Igor Estarellas Lacasa
clase obrera

El arma más peligrosa del capital es una revolución manipulable

Estimado camarada Muguruza, su última reflexión me ha invitado a tener la mía propia. Por favor, tómeselo como una crítica constructiva.

En el actual marco social de Euskal Herria y otros similares de otros lugares está surgiendo una supuesta disidencia de la izquierda, que da a entender que son la única izquierda verdadera y que no está intoxicada por el institucionalismo.

La lucha de clases no ha sido nunca una lucha abstracta entre «ideas puras» o facciones, sino un conflicto material entre la burguesía y proletariado. Acepto que el concepto de proletariado se distorsione por la propaganda del capital, dando a entender que «¡Por favor, señora tocada por el ala de una paloma capitalista, déjeme ser clase media!». Lo que no puedo entender es que se plantee continuamente una lucha de egos dentro de la propia clase obrera.

El socialismo, convertido en una cuestión de dogmas en lugar de una práctica revolucionaria unificada, nos conduce a repetir los mismos errores del pasado, sustituir la lucha de clases por una lucha de egos y dividir a la izquierda con una actitud sectaria.

La política revolucionaria no puede estar basada en discursos de autovictimización, sino en el análisis concreto de las condiciones materiales y en la organización de la clase trabajadora. 

Utilizar constantemente el aislamiento para justificar su victimismo o para atacar a otros sectores, no parece una práctica muy sensata para una izquierda del siglo XXI. Además, si los medios burgueses les dan voz, hay que preguntarse: ¿Por qué el capital amplifica a un grupo que dice ser anticapitalista?

Los medios burgueses no amplifican voces revolucionarias por altruismo.

La unidad no significa renunciar a la crítica, pero la crítica debe ser constructiva y orientada a fortalecer, no a destruir aliados potenciales.

El enemigo principal es el capital, no otras corrientes de izquierda. Si un grupo pasa más tiempo atacando a la izquierda abertzale o a los sindicatos que a la patronal o al estado burgués, algo falla.

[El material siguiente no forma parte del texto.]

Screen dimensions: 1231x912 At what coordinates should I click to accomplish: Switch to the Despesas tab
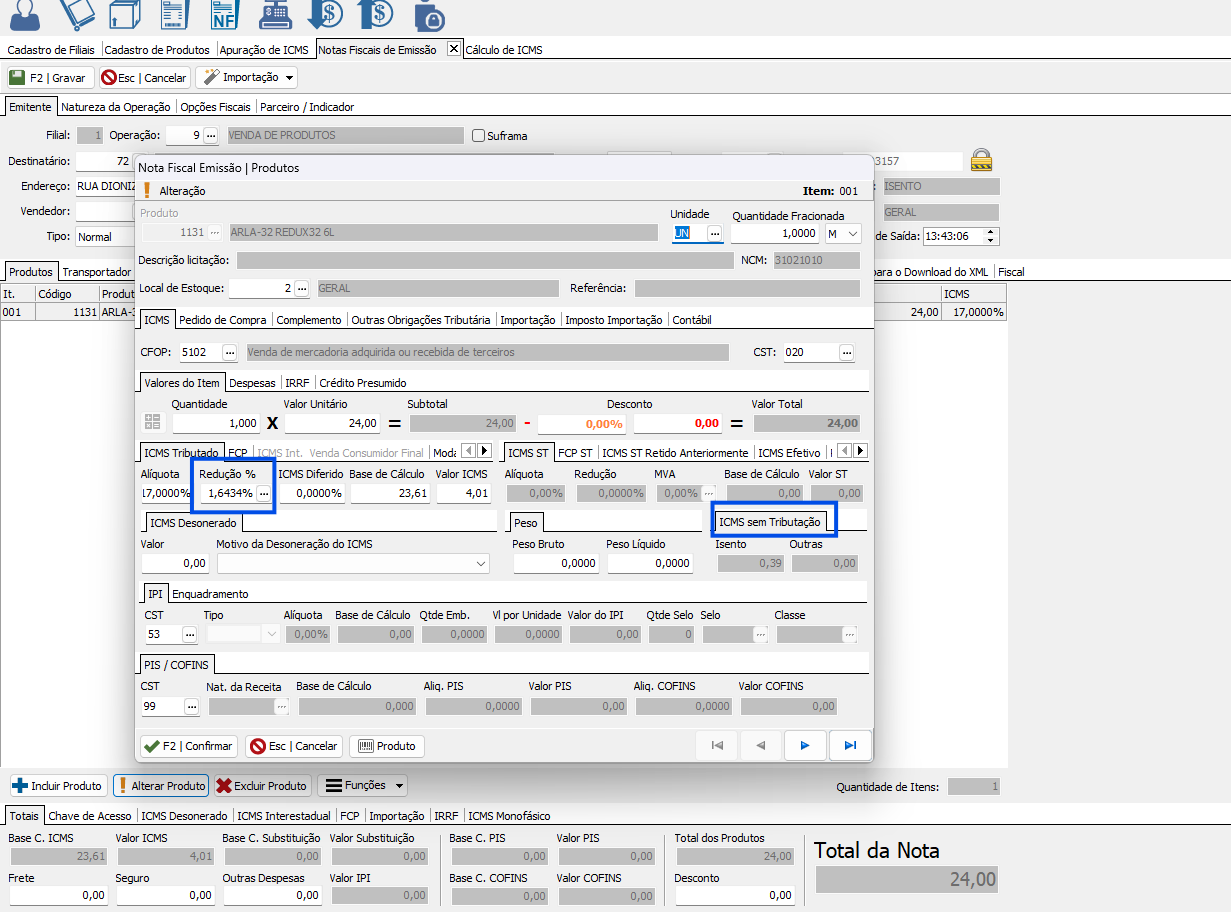pos(254,383)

Nadie puede decir que es anticapitalista y no hacer huelga para mejorar sus condiciones laborales porque los sindicatos actuales están institucionalizados y son parte del problema. Nadie puede decir que es anticapitalista y no realizar ninguna crítica al capital, mientras critica a personas que se reconocen como clase obrera.

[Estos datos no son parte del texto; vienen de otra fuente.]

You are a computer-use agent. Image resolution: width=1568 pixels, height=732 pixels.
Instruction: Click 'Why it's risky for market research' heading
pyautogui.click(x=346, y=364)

Una izquierda que se dedica a purgar a otras izquierdas en lugar de organizar al pueblo trabajador está condenada a la irrelevancia o, peor, a ser un instrumento involuntario de la división que el capital necesita.

Estaremos de acuerdo en que el sectarismo es el cáncer del movimiento obrero. El capitalismo no necesita exterminar físicamente a la izquierda para neutralizarla; le basta con fragmentarla, enfrentarla consigo misma y vaciarla de contenido revolucionario. Ya lo hizo anteriormente la derecha vasca creando su propio sindicato para debilitar a los sindicatos de clase. Si no conocemos la historia, estamos condenadas a repetirla.

No es casualidad que los grandes medios (españoles o vascos, alineados con el poder económico) amplifiquen a un grupo que desgasta a la izquierda abertzale, convierte el debate político en una guerra entre «izquierdas puras vs. corruptas» y legitima el relato de que «toda la izquierda es un caos de divisiones», desanimando a las bases populares. La burguesía siempre ha financiado o promovido «oposiciones controladas».

Camarada Muguruza: ¿Hay que solicitar que se levante el veto (autocumplido) o hay que solicitar a  las personas «vetadas» coherencia de clase, defender los espacios plurales, el internacionalismo y la hermandad obrera ante el capital?